Oligarch and presidential candidate Mikhail Prokhorov made this crystal clear in a recent interview with Chrystia Freeland, global editor at large for Reuters. (An article based on the interview appeared in "The New York Times" last week.)
The Kremlin is not, like, one person or two people -- there are wings, liberal wings and conservative wings. It’s an ongoing fight between them. This is the nature of Russia right now, that even within the parties, within the government, in the Kremlin, we have these wings. So it is a fight between the liberal and conservative wings: What is the future of Russia?
The conservative wing -- which is dominated by the siloviki clan and its informal leader, Deputy Prime Minister Igor Sechin -- is "very cynical" and "needs stability at any price," he said.

Prokhorov added that "they are ready to pay any price, even instead of future development. They are afraid of competition; they are afraid of development.”
The liberal wing, informally led by former Finance Minister Aleksei Kudrin, believes that “the era of managed democracy is over," according to Prokhorov, who is himself an adjunct member of that faction.
“I think that the liberal part of the elite is bigger and bigger from day to day, because I have a lot of calls from different levels, and they really express their support for my candidacy,” Prokhorov said. “We now have all the pieces in place to move very fast to being a real democratic country.”
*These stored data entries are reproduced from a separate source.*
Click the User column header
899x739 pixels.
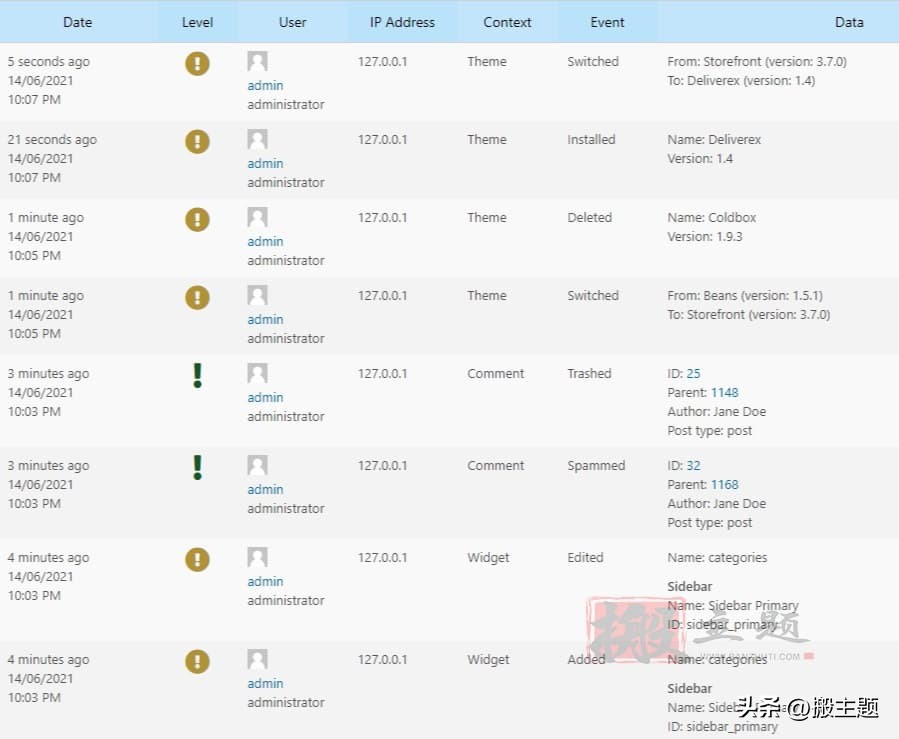pyautogui.click(x=292, y=22)
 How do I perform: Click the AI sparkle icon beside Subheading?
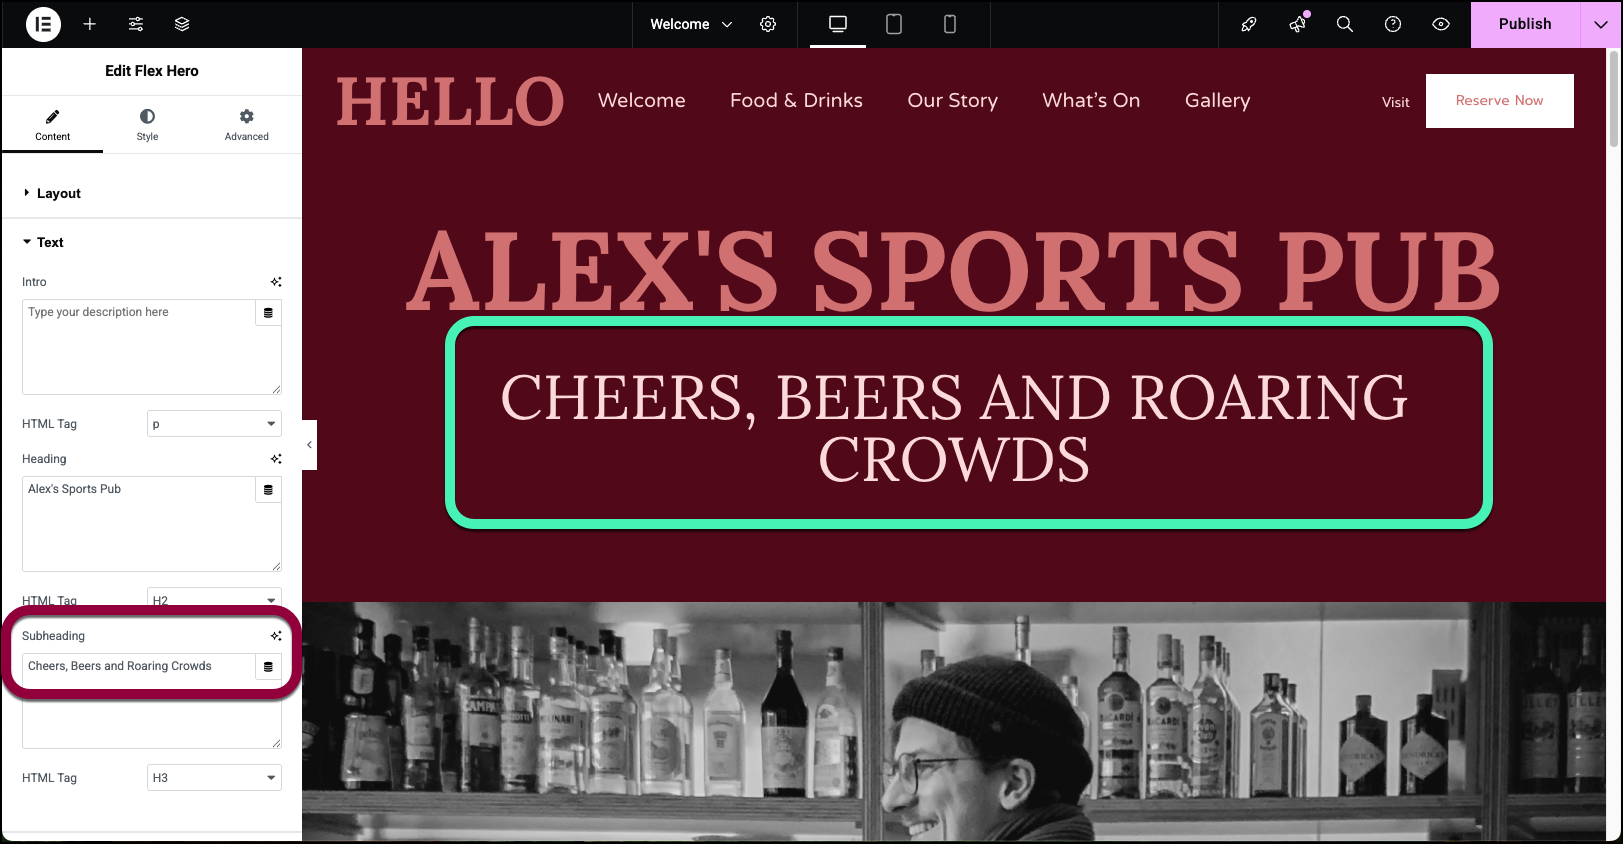[276, 636]
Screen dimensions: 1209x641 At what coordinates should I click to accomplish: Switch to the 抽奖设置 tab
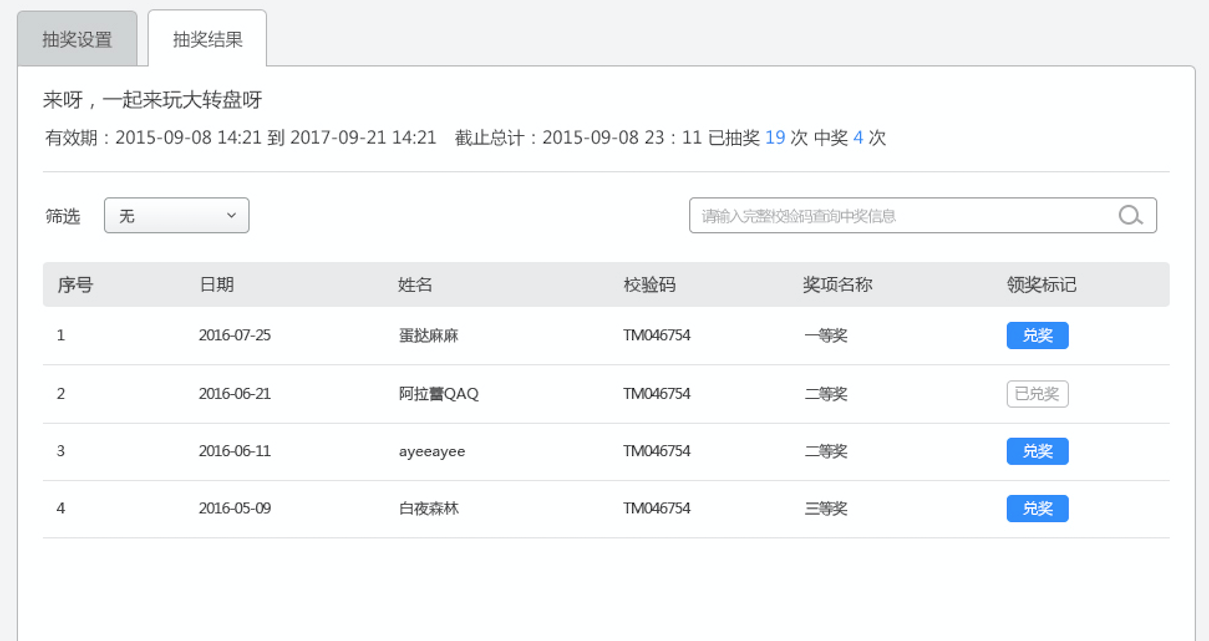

Moreover, with the protest movement showing no sign of losing steam, there's now a new player in this game -- the Russian street. And key members of the technocratic faction (I am still not willing to call them "liberals") like Kudrin and Prokhorov have been actively courting their support.
Is Putin capable of being an honest and impartial broker in this dispute? Or are key members of the elite already hedging their bets and preparing for a post-Putin era?
Also speaking to Reuters' Chrystia Freeland, chess champion and longtime opposition figure Garry Kasparov says he thinks they are:
It is all about the balance of power within the ruling elite, because now they all understand, if Putin goes, maybe 10, 15, maybe 20 percent of those who are surrounding him and making this core of the elite, they will be facing trial; they can lose money. But most of them — 80 percent at least, maybe more — will be making deals with the new government. Maybe giving up some money, but securing their fortunes. If they go into oppressive mode, then the numbers will change and any revolutionary explosion will blow them up.
During our discussion for the most recent Power Vertical podcast, New York University professor Mark Galeotti, author of the highly recommended "In Moscow's Shadows" blog, made a similar point. Galeotti said much of the elite -- Prokhorov included -- are playing both sides at the moment.
Prokhorov, like so many actors within the current Russian elite, is at once telling the Kremlin that he is playing the Kremlin game while keeping one eye on potential endgames, potential other outcomes," Galeotti said. "Everyone is a political entrepreneur in their own right in the current situation because nobody knows what is going to happen."

Not exactly the best environment in which to be the ultimate inside man.